Pour l’essayiste Christelle Bakima Poundza, autrice de Corps noirs. Réflexions sur la mode et les femmes noires (Les Insolentes, 2023), « plusieurs projets concré­ti­sés au début des années 2020 doivent beaucoup au mouvement anti­ra­ciste né en 2013 aux États-Unis Black Lives Matter, le problème est que le sujet est resté sur la morale, or il est ailleurs ». Comme elle, Khémaïs Ben Lakhdar pense que ce sont les moyens de pro­duc­tion et l’utilisation de certains matériaux qu’il faut remettre en question : « Décoloniser la mode, c’est aussi demander à des jour­na­listes de couvrir d’autres fashion weeks que les quatre plus impor­tantes que sont Paris, Milan, New York et Londres, afin de montrer que la mode se construit et s’organise en dehors de l’Occident. C’est un réseau qui doit être global, en repensant la chaîne en entier. »

L’effondrement de l’immeuble du Rana Plaza en 2013, qui a fait plus de 1 130 mort·es à Dacca au Bangladesh, a sonné l’alerte sur les condi­tions catas­tro­phiques dans les­quelles les marques occi­den­tales font fabriquer leurs produits à l’autre bout du monde (lire notre reportage en Turquie et l’entretien avec Audrey Millet).

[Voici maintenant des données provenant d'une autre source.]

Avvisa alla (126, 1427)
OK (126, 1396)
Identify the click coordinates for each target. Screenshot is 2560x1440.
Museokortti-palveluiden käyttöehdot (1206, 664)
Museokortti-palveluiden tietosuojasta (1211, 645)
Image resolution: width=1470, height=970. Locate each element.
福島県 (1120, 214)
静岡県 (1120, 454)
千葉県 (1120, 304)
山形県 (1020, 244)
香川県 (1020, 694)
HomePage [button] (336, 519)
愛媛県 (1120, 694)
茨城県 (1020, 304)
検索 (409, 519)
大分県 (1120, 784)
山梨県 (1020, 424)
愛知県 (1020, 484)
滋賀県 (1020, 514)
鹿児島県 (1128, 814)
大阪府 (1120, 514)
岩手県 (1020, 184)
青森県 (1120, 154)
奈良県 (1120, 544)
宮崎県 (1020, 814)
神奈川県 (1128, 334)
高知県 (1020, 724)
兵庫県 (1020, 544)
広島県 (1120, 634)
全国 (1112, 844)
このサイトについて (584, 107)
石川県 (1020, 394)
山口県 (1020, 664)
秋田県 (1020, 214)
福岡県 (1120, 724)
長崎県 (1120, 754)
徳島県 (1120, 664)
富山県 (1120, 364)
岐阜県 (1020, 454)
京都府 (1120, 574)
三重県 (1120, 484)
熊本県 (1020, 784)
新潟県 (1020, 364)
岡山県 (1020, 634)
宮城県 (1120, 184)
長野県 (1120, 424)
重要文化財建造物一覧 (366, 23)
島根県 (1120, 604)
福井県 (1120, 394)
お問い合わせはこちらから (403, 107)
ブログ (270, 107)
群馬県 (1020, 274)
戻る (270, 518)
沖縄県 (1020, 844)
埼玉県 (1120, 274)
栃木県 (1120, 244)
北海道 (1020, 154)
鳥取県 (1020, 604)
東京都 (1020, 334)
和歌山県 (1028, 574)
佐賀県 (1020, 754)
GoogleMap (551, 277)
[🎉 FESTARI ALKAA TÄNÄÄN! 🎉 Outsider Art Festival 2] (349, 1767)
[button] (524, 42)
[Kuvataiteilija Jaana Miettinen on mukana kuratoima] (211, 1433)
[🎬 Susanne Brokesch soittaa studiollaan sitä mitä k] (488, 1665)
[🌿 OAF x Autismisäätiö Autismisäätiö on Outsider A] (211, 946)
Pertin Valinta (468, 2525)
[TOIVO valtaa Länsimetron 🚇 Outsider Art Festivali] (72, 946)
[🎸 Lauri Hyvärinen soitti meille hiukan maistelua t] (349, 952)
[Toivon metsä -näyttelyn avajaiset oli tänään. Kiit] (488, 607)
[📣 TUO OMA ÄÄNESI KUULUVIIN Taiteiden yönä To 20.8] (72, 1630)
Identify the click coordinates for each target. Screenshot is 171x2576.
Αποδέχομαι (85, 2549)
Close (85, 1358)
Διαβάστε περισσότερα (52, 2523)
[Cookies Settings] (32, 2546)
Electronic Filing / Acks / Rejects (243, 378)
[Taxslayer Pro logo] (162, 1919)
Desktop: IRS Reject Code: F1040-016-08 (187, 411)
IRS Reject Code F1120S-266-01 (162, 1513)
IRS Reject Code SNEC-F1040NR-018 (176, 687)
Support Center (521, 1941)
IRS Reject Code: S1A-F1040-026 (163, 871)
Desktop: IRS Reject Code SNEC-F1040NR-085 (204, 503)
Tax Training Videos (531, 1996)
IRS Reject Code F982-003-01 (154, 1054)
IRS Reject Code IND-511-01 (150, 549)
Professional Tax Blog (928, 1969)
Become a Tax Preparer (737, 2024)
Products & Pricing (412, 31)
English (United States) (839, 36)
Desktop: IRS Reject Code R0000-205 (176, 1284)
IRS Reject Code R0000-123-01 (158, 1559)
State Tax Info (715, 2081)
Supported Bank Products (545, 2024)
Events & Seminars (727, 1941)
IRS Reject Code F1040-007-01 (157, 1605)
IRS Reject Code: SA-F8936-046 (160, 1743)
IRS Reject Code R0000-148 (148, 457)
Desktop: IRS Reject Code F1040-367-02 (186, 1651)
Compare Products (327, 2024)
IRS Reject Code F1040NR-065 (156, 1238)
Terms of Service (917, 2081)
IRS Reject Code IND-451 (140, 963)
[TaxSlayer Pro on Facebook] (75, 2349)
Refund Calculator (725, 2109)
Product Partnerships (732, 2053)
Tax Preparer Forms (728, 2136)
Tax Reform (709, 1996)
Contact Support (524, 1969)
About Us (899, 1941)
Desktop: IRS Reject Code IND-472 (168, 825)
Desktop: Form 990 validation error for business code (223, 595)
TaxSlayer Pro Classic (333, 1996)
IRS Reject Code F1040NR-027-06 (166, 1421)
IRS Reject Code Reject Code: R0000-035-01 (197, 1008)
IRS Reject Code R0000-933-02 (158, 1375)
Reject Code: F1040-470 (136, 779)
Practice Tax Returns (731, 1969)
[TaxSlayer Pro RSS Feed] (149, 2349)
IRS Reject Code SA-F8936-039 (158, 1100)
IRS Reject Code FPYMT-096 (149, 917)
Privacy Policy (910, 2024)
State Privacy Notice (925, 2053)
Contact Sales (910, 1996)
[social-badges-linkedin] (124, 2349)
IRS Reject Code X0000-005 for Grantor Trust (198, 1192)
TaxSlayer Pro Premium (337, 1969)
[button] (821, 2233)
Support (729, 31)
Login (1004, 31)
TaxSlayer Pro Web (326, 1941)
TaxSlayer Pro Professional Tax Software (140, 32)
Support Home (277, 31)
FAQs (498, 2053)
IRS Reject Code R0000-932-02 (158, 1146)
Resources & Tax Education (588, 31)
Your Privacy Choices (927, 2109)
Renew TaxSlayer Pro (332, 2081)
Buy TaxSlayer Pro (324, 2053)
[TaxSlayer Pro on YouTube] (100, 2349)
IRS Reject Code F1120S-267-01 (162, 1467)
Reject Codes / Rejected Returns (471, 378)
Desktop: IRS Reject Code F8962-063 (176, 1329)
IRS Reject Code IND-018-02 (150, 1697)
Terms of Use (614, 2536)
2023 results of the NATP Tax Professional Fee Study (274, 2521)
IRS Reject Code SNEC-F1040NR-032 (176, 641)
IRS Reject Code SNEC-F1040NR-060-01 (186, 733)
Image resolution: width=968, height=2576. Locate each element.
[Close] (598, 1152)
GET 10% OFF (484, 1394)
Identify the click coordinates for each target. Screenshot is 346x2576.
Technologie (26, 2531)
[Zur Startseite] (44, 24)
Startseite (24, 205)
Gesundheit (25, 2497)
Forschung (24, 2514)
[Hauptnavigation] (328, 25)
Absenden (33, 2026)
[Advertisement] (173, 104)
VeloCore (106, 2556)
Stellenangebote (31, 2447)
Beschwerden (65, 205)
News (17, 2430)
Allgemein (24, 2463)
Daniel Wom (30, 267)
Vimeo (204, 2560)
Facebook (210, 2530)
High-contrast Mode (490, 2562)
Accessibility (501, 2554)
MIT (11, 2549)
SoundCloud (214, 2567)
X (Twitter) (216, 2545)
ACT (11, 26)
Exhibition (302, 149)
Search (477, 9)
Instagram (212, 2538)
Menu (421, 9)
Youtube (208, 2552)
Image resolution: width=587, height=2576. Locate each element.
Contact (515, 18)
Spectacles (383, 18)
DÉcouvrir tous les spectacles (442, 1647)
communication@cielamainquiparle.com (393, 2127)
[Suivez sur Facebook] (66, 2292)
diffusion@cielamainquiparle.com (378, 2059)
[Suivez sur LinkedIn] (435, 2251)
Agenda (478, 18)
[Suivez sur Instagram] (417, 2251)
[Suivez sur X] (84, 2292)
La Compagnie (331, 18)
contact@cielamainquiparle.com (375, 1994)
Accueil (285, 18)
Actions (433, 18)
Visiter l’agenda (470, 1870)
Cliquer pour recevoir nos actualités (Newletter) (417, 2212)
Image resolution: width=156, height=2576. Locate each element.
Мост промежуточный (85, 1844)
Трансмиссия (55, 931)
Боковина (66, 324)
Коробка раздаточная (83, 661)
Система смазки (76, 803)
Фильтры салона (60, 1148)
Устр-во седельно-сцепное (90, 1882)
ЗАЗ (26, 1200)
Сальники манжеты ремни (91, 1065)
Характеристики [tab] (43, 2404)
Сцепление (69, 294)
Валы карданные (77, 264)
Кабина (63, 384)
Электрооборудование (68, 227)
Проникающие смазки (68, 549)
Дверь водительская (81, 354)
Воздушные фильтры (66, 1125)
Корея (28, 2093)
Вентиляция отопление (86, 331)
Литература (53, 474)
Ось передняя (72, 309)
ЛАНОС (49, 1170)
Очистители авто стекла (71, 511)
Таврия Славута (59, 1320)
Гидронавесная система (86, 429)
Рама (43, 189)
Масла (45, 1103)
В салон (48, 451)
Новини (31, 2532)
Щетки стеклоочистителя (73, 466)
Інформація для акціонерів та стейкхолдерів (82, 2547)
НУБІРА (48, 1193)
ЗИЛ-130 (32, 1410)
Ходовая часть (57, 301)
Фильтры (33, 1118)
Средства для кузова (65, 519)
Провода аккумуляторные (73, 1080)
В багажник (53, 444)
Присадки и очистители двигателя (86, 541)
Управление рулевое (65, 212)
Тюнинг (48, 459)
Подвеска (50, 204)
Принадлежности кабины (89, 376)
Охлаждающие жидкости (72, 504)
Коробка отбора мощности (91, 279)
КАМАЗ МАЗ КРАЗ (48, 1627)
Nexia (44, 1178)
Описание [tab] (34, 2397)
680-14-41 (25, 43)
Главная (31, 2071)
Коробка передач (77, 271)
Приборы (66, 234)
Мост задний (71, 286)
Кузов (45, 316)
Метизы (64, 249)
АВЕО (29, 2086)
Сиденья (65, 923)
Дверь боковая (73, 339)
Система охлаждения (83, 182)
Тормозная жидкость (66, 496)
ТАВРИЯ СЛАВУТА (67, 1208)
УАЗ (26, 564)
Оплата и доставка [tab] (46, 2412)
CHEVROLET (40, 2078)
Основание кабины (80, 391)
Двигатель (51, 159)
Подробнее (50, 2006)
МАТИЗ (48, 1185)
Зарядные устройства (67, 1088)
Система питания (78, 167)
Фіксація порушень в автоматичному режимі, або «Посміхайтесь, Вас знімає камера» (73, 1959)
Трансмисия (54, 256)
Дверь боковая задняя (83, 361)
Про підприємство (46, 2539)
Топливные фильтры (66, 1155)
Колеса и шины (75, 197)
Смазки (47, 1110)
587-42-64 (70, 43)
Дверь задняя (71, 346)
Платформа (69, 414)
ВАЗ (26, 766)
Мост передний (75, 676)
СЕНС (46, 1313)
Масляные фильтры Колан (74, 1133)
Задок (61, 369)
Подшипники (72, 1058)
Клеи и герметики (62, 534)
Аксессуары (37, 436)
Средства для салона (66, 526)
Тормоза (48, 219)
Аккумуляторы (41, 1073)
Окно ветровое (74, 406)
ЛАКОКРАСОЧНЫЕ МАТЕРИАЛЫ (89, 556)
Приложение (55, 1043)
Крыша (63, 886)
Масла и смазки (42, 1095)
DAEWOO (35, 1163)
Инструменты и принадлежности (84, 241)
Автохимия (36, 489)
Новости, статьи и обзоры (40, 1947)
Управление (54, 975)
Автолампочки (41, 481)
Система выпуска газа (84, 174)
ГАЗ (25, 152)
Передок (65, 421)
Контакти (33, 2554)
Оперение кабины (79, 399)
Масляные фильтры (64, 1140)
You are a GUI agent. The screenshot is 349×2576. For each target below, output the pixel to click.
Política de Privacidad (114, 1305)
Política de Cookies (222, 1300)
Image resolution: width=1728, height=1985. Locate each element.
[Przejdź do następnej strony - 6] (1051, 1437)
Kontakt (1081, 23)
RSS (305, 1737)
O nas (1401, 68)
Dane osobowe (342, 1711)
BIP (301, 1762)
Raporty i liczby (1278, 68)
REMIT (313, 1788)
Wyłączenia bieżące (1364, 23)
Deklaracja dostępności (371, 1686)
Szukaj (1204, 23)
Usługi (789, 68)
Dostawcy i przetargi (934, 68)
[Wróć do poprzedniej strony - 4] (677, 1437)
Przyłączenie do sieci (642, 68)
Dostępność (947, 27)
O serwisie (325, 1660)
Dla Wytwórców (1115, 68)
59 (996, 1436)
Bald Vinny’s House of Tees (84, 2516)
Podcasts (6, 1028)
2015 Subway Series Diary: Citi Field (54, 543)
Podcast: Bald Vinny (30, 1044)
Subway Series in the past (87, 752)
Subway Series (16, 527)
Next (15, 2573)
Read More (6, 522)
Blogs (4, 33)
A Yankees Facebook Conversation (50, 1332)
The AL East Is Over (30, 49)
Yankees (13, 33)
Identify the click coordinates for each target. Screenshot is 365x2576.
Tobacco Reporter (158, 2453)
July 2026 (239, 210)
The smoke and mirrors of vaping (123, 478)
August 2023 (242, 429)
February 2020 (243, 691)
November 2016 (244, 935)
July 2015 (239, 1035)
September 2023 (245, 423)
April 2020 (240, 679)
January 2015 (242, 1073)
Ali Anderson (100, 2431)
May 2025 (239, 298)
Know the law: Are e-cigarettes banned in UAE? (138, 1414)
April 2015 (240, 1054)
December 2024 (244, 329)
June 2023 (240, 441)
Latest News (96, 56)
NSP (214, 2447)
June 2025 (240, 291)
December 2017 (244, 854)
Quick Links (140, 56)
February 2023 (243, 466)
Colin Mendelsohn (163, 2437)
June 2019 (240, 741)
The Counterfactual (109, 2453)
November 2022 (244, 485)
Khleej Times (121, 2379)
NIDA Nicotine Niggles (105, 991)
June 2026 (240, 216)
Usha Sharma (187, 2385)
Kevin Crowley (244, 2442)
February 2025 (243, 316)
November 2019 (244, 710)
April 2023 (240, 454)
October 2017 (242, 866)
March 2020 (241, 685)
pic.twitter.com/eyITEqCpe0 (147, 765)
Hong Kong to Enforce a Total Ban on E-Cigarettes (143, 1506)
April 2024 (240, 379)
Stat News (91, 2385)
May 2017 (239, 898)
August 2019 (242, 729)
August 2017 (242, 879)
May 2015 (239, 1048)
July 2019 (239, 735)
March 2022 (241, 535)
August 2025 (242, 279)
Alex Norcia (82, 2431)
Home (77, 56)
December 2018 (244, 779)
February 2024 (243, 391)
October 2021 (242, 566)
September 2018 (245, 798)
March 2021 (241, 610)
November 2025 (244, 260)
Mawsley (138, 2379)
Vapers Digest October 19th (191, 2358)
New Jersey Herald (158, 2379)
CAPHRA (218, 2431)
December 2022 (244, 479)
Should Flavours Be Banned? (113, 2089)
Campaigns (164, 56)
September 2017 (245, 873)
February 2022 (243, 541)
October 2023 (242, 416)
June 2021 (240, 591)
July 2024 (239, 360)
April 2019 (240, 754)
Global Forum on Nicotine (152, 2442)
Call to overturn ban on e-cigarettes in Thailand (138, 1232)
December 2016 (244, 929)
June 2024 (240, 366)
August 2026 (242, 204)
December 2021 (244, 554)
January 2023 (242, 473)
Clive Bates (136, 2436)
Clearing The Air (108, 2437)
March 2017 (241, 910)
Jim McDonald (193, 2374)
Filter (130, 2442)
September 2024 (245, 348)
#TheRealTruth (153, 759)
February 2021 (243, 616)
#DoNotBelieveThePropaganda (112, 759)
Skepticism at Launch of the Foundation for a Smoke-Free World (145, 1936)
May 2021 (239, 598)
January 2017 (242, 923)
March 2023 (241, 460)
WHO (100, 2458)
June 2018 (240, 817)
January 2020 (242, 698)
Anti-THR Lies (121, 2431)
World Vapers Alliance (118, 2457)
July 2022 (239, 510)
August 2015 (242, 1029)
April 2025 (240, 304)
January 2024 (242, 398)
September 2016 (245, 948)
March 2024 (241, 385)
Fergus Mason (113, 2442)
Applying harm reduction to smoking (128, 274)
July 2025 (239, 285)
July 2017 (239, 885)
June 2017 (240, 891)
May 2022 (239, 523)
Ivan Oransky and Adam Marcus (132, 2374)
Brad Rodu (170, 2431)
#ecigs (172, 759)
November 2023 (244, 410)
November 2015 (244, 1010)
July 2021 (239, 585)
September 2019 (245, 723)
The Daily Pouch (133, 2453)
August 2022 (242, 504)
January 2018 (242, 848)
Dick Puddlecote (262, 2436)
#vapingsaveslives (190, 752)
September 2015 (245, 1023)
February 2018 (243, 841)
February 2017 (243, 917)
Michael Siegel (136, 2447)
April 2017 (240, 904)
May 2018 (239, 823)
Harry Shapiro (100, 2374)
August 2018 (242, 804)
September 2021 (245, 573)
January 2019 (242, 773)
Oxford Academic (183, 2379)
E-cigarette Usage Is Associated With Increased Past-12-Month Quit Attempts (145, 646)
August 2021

Pour Mélody Thomas, c’est un enjeu de formation : « La mode en France est limitée par les notions de méri­to­cra­tie et d’universalisme et tend à recruter les étudiant·es sur des critères très sélectifs avec des coûts d’admission élevés. L’idéologie française reste passéiste sur l’histoire du costume, sans jamais évoquer l’histoire des colonies ni les rapports Nord-Sud, ce qui per­met­trait pourtant aux étudiant·es d’en savoir plus sur l’industrie qu’ils vont intégrer. »

Au-delà de l’enseignement de l’histoire, il importe, pour décons­truire les logiques d’oppression, de prendre en compte les réalités de genre, de cor­pu­lences et de cultures, en plus des questions raciales. Les man­ne­quins sont « les clés pour une réelle évolution, car ce sont celles qui voient tous les ressorts de cette industrie, des coulisses aux médias, elles sont en contact avec tout le monde », estime Christelle Bakima Poundza, qui les replace au centre de sa réflexion. Dans son essai Corps noirs. Réflexions sur la mode et les femmes noires, elle affirme : « L’industrie s’en sert comme faire-valoir […] et n’hésite pas à enfermer ces femmes dans le narratif uni­di­men­sion­nel de la jeune fille noire africaine sortie de la pauvreté grâce au man­ne­qui­nat. » Une référence aux processus de féti­chi­sa­tion, d’animalisation et de miso­gy­noir (lire l’encadré dans l’article “L’aube d’un #MeToo pour les femmes racisées”) dont elles restent victimes, à plus forte raison quand elles sont ori­gi­naires d’Afrique, et plus pré­ci­sé­ment du Soudan du Sud, comme c’est très souvent le cas sur les podiums ces dernières années.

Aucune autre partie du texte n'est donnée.